### WORK TO BE COMPLETED
Reproduce exactly the lines of the listing from the one containing "Screen dimensions: 1568x679" to its final line, both included.

### DATA SHOWN
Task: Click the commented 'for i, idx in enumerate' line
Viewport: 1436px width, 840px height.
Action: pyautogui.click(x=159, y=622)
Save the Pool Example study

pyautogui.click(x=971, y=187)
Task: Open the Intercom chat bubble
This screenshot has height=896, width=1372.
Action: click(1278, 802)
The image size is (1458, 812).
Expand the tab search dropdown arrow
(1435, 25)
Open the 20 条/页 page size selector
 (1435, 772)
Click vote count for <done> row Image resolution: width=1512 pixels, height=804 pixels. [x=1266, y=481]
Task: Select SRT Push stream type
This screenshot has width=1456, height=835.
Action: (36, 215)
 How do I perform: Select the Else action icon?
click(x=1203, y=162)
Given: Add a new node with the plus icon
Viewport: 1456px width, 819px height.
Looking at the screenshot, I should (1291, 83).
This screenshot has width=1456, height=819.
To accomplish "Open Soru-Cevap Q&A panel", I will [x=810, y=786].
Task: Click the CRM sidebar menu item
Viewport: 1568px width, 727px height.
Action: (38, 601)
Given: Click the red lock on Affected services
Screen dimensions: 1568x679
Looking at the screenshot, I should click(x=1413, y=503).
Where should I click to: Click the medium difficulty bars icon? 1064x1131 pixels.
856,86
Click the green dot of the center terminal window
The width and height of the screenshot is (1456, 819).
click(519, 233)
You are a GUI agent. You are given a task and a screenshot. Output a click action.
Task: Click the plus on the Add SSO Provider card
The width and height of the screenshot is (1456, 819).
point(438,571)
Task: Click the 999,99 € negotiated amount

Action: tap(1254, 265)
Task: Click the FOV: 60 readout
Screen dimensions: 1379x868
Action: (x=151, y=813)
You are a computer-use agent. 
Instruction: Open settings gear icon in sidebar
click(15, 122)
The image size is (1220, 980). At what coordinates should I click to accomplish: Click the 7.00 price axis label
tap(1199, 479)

### PROBLEM SOLUTION
Screen dimensions: 1568x679
Looking at the screenshot, I should click(x=1413, y=503).
Where should I click to: Click the medium difficulty bars icon? 1064x1131 pixels.
856,86
Click the green dot of the center terminal window
The width and height of the screenshot is (1456, 819).
click(519, 233)
You are a GUI agent. You are given a task and a screenshot. Output a click action.
Task: Click the plus on the Add SSO Provider card
The width and height of the screenshot is (1456, 819).
point(438,571)
Task: Click the 999,99 € negotiated amount

Action: tap(1254, 265)
Task: Click the FOV: 60 readout
Screen dimensions: 1379x868
Action: (x=151, y=813)
You are a computer-use agent. 
Instruction: Open settings gear icon in sidebar
click(15, 122)
The image size is (1220, 980). At what coordinates should I click to accomplish: Click the 7.00 price axis label
tap(1199, 479)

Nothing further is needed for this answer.